A recent study examined the risk of developing inflammatory arthritis in patients with psoriasis initiating biologic treatments.
In the retrospective analysispublished in the Journal of the American Academy of Dermatology, investigators used a large U.S. payer claims database—the Optum Clinformatics Data Mart database—to examine the data of 7,345 patients with psoriasis who initiated biologic treatment between January 2014 and March 2023.
They compared the incidence of inflammatory arthritis among four treatment groups:
- Interleukin (IL)-23 inhibitors (n = 2,712): guselkumab, risankizumab, and tildrakizumab
- IL-17 inhibitors (n = 811): brodalumab, ixekizumab, and secukinumab
- IL-12/23 inhibitors (n = 1,078): ustekinumab
- Tumor necrosis factor (TNF) inhibitors (n = 2,744): adalimumab, certolizumab, etanercept, and infliximab.

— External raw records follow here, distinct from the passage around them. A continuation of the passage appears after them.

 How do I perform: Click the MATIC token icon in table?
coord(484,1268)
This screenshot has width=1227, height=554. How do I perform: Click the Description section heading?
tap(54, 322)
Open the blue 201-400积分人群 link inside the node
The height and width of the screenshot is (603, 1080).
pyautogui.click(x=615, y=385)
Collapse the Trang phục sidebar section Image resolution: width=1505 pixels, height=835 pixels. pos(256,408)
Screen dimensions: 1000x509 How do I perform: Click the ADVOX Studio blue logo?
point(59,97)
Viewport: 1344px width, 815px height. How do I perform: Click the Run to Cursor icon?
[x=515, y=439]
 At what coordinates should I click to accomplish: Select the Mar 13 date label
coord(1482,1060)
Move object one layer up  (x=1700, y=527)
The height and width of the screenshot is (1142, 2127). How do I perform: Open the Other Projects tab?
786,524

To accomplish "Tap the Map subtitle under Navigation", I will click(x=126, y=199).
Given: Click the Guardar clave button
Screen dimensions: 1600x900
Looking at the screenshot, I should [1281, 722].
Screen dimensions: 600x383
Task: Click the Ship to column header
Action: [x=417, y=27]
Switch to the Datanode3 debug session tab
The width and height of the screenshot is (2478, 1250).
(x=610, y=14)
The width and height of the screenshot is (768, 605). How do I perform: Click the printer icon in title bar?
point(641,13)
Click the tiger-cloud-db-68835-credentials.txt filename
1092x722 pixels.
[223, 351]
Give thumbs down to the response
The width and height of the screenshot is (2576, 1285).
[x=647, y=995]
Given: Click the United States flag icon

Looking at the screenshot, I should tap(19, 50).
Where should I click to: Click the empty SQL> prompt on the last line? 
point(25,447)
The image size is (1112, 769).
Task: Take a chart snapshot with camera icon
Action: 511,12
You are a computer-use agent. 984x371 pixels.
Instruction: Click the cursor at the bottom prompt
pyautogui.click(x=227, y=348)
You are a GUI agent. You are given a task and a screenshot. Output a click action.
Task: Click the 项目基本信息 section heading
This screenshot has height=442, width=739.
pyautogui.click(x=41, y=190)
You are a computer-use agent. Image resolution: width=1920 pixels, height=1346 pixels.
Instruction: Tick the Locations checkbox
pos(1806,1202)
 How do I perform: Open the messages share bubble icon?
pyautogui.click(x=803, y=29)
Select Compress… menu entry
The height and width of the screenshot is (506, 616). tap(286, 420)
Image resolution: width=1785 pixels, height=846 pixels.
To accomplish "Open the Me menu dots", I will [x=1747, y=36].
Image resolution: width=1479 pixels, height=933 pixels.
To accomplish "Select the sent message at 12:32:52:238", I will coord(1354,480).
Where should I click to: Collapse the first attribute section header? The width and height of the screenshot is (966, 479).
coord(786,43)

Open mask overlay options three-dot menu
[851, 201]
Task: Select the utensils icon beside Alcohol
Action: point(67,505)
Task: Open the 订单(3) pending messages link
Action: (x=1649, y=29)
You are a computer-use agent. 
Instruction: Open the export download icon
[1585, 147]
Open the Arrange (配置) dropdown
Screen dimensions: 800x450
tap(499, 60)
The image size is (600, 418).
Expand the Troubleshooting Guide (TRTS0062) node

Inclusion criteria required patients to be 18 years or older, with ≥ 2 ICD-9/ICD-10 diagnosis codes for psoriasis. Exclusion criteria comprised prior biologic or methotrexate treatment, preexisting psoriatic arthritis or inflammatory arthritis diagnoses, and rheumatologist visits before the index treatment.
Patient characteristics varied slightly among groups. The mean age ranged from 44.68 years (standard deviation [SD] = 15.43) for the IL-12/23 inhibitor group to 50.66 years (SD = 15.31) for the IL-17 inhibitor group. Female representation ranged from 46.28% in the IL-23 inhibitor group to 50.92% in the IL-17 inhibitor group.
Patients were followed for up to 3 years or until the development of inflammatory arthritis, treatment switch/discontinuation, or loss of follow-up. The primary analysis used a Cox proportional hazards model, adjusting for baseline characteristics such as age, sex, race, region, psoriasis duration, hospitalizations, Charlson comorbidity score, and relevant comorbidities such as cardiovascular diseases, hypertension, chronic obstructive pulmonary disease, diabetes, obesity, liver disease, renal disease, baseline apremilast use, and joint pain any time prior to index biologic treatment.
The investigators revealed that patients treated with IL-23 inhibitors had a lower risk of developing inflammatory arthritis, including psoriatic arthritis, compared with those receiving other biologic therapies.
Incidence rates of inflammatory arthritis (events per 100 person-years):
- IL-23 inhibitors: 4.99 (95% confidence interval [CI] = 4.10–6.07)
- IL-17 inhibitors: 7.29 (95% CI = 5.64–9.45)
- IL-12/23 inhibitors: 6.06 (95% CI = 4.72–7.81)
- TNF inhibitors: 9.39 (95% CI = 8.27–10.68).
Adjusted hazard ratios for developing inflammatory arthritis (compared with IL-23 inhibitors):
- IL-17 inhibitors: 1.44 (95% CI = 1.04–2.01, P = .0294)
- TNF inhibitors: 1.90 (95% CI = 1.50–2.42, P < .0001).
Similar trends were observed for the risk of developing specifically psoriatic arthritis.
The investigators conducted several sensitivity analyses to increase the robustness of their findings:
- Requiring at least two instances of ICD-9/ICD-10 codes for inflammatory arthritis diagnosis
- Expanding the start of the outcome follow-up period to 3 months post–index treatment initiation
- Expanding the start of the outcome follow-up period to 6 months post–index treatment initiation.
All sensitivity analyses showed similar trends, further strengthening the study's findings.
The investigators noted that their findings were consistent with previous studies implicating IL-12, IL-17, and IL-23 in the development of psoriatic arthritis. Study limitations included the potential for protopathic bias, as clinicians may be more likely to prescribe IL-17 or TNF inhibitors in patients presenting with joint pain or a perceived risk of inflammatory arthritis. The investigators attempted to mitigate this by excluding patients with baseline inflammatory arthritis, methotrexate use, and prior rheumatologist visits.
This retrospective study revealed that patients with psoriasis treated with IL-23 inhibitors were less likely to develop inflammatory arthritis or psoriatic arthritis compared with those treated with IL-17 or TNF inhibitors. These findings may provide valuable insights for health care providers when treating patients who may be at increased risk of developing inflammatory arthritis.
Conflict of interest disclosures can be found in the study.